Simple d’accès, grâce à ses productions, au flow chantonné et à l’articulation claire d’A-Wax, Pullin’ Strings et donc aussi un album qui se révèle complexe s’y on s’y laisse entièrement tomber. Au même titre que les Kevin Gates, Starlito, et autres Gunplay (pour ne citer que des rappeurs qui ne fâcheront pas Waxfase…) A-Wax transforme ses épreuves et sa mélancolie en instruments musicaux, et livre un témoignage qui ressemble à l’envers de ce que raconte la majorité du gangsta rap. Aussi longue qu’intéressante, aussi urgente à découvrir qu’elle est jusqu’à présent ignorée, la carrière d’A-Wax est parfaitement résumée dans ce dernier album. Les textes introspectifs, le rap chanté et les productions éthérées sont les héritages de la Mob Music qui a marqué ses débuts en 2000 (encore une fois sans citer les noms qui fâchent ^.^) et les sprints de caisses claires et basses saturées sont les apports de la Trap moderne, qu’il pratique depuis que Flockaveli a traumatisé le gangsta rap.
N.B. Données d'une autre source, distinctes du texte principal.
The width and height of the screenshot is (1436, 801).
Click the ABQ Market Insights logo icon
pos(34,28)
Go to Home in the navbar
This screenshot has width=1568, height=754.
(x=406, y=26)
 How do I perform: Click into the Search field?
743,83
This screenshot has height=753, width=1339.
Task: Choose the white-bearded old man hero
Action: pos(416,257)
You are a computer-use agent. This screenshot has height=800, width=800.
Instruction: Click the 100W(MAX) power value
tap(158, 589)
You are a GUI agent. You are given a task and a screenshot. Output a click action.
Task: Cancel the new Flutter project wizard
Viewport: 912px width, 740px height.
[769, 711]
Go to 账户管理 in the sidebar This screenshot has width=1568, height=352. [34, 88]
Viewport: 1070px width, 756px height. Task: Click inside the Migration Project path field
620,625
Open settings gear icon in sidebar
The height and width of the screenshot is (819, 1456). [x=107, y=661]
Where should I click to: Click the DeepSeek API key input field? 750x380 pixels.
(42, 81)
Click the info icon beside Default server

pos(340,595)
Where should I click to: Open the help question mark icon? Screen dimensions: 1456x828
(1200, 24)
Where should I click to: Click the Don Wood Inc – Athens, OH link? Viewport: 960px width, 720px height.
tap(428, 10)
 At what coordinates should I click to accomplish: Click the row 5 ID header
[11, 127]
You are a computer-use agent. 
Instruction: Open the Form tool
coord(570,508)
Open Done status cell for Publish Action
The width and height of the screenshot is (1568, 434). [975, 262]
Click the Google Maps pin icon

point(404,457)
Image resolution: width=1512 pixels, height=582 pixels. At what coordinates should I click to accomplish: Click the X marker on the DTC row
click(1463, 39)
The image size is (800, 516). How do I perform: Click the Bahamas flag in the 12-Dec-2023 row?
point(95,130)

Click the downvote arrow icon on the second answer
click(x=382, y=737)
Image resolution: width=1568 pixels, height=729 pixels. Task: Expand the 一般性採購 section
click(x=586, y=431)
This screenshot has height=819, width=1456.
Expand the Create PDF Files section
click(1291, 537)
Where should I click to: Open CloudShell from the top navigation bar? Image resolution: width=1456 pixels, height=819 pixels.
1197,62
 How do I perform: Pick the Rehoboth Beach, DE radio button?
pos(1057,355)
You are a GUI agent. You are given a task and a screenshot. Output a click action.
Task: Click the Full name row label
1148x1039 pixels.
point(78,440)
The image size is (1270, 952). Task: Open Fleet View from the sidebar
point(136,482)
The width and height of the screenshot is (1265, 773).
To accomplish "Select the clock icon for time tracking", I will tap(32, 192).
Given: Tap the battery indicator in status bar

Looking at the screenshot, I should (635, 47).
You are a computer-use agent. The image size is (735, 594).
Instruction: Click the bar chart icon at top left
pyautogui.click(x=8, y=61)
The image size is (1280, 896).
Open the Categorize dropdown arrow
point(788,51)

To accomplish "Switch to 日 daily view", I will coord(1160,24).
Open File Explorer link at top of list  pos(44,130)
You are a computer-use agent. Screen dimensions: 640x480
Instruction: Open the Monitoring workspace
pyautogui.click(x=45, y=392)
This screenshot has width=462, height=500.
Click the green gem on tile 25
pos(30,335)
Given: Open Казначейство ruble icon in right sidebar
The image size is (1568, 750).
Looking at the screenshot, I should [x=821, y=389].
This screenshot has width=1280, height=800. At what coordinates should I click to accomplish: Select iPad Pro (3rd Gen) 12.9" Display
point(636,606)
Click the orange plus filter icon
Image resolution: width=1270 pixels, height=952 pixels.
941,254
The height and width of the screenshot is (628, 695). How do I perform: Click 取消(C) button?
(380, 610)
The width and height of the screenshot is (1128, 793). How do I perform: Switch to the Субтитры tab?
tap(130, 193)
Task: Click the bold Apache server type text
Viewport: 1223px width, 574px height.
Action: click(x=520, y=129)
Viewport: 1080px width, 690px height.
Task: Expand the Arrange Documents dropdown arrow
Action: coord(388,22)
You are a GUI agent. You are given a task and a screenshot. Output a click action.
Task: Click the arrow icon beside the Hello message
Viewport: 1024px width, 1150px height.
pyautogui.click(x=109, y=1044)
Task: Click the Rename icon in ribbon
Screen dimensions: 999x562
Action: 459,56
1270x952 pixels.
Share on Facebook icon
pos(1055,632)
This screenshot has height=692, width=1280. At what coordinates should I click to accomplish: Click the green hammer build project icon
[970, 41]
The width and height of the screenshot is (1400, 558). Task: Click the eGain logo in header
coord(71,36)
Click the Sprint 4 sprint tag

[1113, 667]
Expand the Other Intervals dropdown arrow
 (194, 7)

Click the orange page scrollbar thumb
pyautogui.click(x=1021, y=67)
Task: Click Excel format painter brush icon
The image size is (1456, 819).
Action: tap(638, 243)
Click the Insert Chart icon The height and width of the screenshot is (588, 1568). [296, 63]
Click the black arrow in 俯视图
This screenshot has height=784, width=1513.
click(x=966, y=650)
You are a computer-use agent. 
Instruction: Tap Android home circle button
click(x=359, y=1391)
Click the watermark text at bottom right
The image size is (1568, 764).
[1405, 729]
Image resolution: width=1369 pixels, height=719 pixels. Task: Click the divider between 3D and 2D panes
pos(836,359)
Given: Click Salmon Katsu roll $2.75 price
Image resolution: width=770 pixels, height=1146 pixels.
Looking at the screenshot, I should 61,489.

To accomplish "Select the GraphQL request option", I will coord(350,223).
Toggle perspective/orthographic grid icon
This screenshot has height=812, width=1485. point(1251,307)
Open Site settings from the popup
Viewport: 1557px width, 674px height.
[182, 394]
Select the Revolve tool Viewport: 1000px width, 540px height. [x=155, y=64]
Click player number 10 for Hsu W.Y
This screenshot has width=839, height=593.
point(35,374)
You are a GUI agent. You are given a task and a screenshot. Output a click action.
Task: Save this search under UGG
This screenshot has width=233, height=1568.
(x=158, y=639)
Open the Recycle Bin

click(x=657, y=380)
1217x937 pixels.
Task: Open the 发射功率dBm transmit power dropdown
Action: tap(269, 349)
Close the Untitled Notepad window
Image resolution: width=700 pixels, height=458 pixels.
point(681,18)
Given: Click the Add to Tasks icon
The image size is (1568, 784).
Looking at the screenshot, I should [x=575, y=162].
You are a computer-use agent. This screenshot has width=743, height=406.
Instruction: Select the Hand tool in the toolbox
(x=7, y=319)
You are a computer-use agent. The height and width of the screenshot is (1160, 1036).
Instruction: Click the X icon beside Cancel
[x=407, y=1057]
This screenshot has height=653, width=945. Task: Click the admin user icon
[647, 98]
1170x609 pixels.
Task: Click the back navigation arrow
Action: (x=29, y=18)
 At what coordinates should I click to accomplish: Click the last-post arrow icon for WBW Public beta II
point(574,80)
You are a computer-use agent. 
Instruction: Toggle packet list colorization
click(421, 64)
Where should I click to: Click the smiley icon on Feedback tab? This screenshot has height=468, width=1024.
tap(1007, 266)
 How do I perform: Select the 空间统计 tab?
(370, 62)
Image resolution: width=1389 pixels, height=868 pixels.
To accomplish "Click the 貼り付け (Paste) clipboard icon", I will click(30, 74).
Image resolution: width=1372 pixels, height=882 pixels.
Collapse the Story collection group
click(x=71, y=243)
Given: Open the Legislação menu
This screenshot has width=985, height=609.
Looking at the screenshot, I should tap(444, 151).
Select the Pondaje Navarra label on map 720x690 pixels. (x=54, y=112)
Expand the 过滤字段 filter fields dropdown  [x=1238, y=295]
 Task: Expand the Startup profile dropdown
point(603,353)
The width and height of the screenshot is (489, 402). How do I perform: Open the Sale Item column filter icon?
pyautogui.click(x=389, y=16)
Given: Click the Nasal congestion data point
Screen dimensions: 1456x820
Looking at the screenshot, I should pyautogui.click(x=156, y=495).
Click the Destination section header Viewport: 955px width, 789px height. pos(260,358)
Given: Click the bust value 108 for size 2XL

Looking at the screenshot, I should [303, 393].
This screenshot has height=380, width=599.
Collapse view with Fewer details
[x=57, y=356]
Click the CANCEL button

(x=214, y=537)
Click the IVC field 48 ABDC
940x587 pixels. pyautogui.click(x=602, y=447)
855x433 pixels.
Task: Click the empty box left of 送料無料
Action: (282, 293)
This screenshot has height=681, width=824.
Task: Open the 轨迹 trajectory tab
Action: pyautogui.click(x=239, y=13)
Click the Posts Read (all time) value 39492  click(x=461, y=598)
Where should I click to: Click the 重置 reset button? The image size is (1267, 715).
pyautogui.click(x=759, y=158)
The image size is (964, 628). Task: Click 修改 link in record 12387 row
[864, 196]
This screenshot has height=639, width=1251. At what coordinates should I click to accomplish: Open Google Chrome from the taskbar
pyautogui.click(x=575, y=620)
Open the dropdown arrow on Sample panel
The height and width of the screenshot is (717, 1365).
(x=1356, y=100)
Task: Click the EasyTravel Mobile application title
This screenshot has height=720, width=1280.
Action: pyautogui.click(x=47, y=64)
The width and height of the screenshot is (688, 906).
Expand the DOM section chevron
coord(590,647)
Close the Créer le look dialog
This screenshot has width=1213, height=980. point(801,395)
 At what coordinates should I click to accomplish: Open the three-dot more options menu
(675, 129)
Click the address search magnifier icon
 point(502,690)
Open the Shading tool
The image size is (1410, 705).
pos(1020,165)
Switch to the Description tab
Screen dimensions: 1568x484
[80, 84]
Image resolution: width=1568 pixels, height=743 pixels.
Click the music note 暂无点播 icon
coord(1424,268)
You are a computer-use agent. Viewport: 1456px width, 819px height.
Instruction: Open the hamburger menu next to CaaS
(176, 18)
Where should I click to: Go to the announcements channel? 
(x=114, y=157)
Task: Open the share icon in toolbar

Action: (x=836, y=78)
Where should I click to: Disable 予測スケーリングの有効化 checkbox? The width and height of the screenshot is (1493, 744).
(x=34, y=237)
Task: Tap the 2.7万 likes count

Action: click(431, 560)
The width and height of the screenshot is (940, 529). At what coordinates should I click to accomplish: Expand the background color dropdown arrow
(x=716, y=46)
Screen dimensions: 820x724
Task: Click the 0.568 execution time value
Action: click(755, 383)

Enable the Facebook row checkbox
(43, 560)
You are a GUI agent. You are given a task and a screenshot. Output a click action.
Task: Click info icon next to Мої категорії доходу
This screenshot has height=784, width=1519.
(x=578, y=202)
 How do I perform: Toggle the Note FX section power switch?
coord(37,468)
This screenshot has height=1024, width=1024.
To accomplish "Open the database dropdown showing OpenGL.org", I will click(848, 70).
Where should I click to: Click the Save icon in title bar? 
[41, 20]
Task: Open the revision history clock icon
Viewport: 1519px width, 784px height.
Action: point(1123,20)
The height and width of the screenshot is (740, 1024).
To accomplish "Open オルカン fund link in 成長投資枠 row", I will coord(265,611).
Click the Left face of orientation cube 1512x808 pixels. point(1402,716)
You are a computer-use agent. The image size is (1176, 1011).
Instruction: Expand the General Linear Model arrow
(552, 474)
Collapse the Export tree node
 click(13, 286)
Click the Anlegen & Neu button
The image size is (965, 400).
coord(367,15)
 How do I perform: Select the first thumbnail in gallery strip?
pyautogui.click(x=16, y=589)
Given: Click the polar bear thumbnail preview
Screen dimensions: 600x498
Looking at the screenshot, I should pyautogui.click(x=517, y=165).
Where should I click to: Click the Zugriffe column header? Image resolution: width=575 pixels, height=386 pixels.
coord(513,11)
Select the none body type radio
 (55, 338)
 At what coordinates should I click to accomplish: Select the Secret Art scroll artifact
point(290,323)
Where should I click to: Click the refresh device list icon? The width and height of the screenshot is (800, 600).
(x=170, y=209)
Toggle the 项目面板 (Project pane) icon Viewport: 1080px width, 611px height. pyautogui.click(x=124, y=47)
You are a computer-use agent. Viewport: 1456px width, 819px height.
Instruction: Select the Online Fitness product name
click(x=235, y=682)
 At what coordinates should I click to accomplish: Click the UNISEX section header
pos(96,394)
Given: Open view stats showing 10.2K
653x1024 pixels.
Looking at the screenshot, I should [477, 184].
Avec Pullin’ Strings A-Wax a sorti un des meilleurs albums de 2014 (peut-être le meilleur) et un des meilleurs disques de sa carrière (peut-être le meilleur…). En espérant qu’il donne envie au public de découvrir le reste de son immense discographie qui, étendue sur plus d’une décennie, regorge de pépites dans des styles très différents.